Page extract

────

= Second Holocaust =

The notion of a second Holocaust (Note: (השואה השנײה) or "Another Holocaust" (שואה נוספת)) refers to the belief or claim that the Holocaust – or an event comparable in scale, intent, or destructive potential – is recurring or is likely to occur again in the future. This concept is invoked in a wide range of political, cultural, and scholarly discussions, particularly those concerning the security and continuity of the State of Israel, the safety of Jewish communities worldwide, and the preservation of Jewish cultural and religious life.

Advocates of this view often point to rising antisemitism, geopolitical conflicts, demographic concerns, or hostile rhetoric from state and non-state actors as indicators of renewed existential danger. Critics, however, argue that applying Holocaust analogies too broadly can distort historical understanding, escalate political tensions, or hinder constructive debate. As a result, the phrase is both deeply emotive and highly contested, reflecting broader debates about memory, identity, and the interpretation of past atrocities in contemporary contexts.

== Origin ==
The Holocaust was the genocide of Jews perpetrated by Nazi Germany during World War II. It was a state-sponsored, systematic campaign of persecution and murder carried out between 1941 and 1945 under the totalitarian dictatorship of Adolf Hitler. Rooted in antisemitic ideology, Nazi racial policy labeled Jews as an existential threat to the German nation. Following years of escalating discrimination, including the Nuremberg Laws in 1935 and the Kristallnacht in 1938, the regime transitioned from exclusion to extermination with the so-called Final Solution.

────

Source data
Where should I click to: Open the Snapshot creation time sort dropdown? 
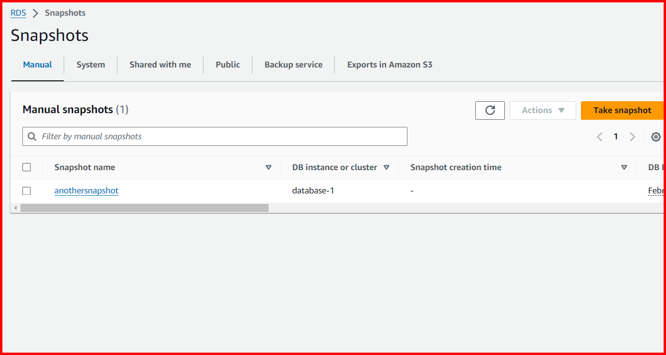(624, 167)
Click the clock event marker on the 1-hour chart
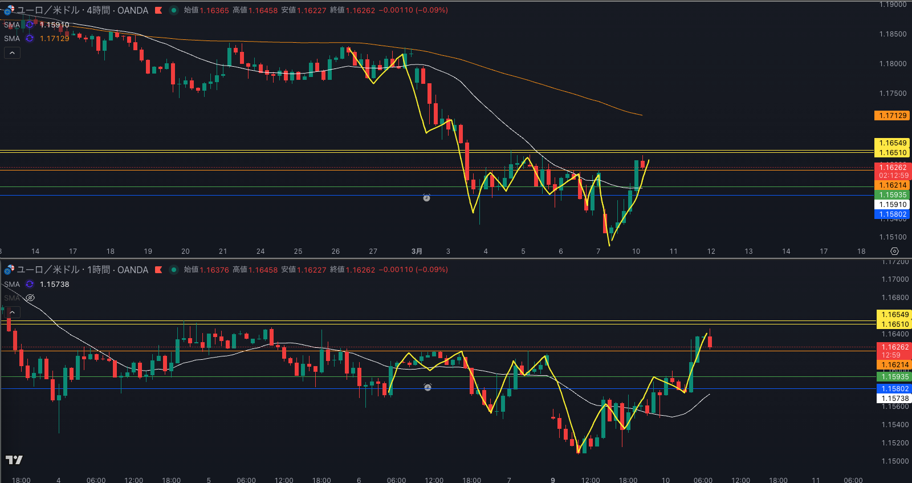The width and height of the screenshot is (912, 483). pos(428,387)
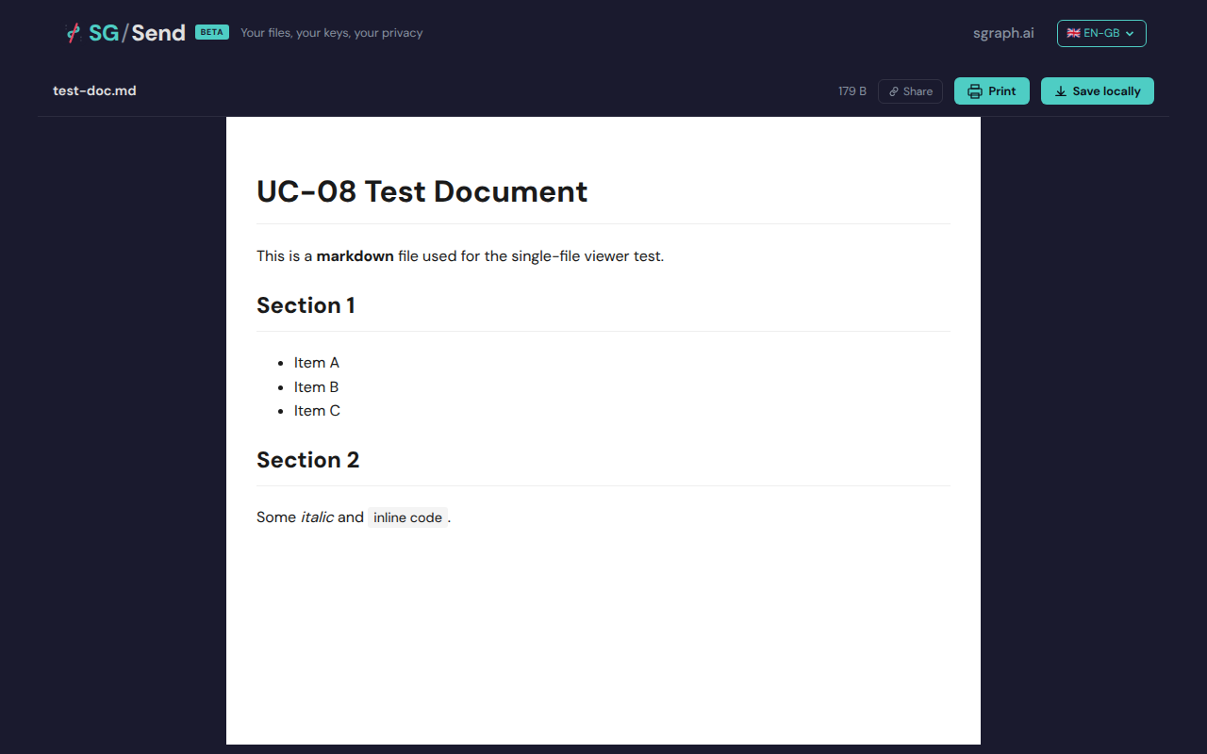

────

Could you copy out, word for word, the part of the text on the second Holocaust that opens with the words "Advocates of this" and closes with "in contemporary contexts."?

Answer for the task
Advocates of this view often point to rising antisemitism, geopolitical conflicts, demographic concerns, or hostile rhetoric from state and non-state actors as indicators of renewed existential danger. Critics, however, argue that applying Holocaust analogies too broadly can distort historical understanding, escalate political tensions, or hinder constructive debate. As a result, the phrase is both deeply emotive and highly contested, reflecting broader debates about memory, identity, and the interpretation of past atrocities in contemporary contexts.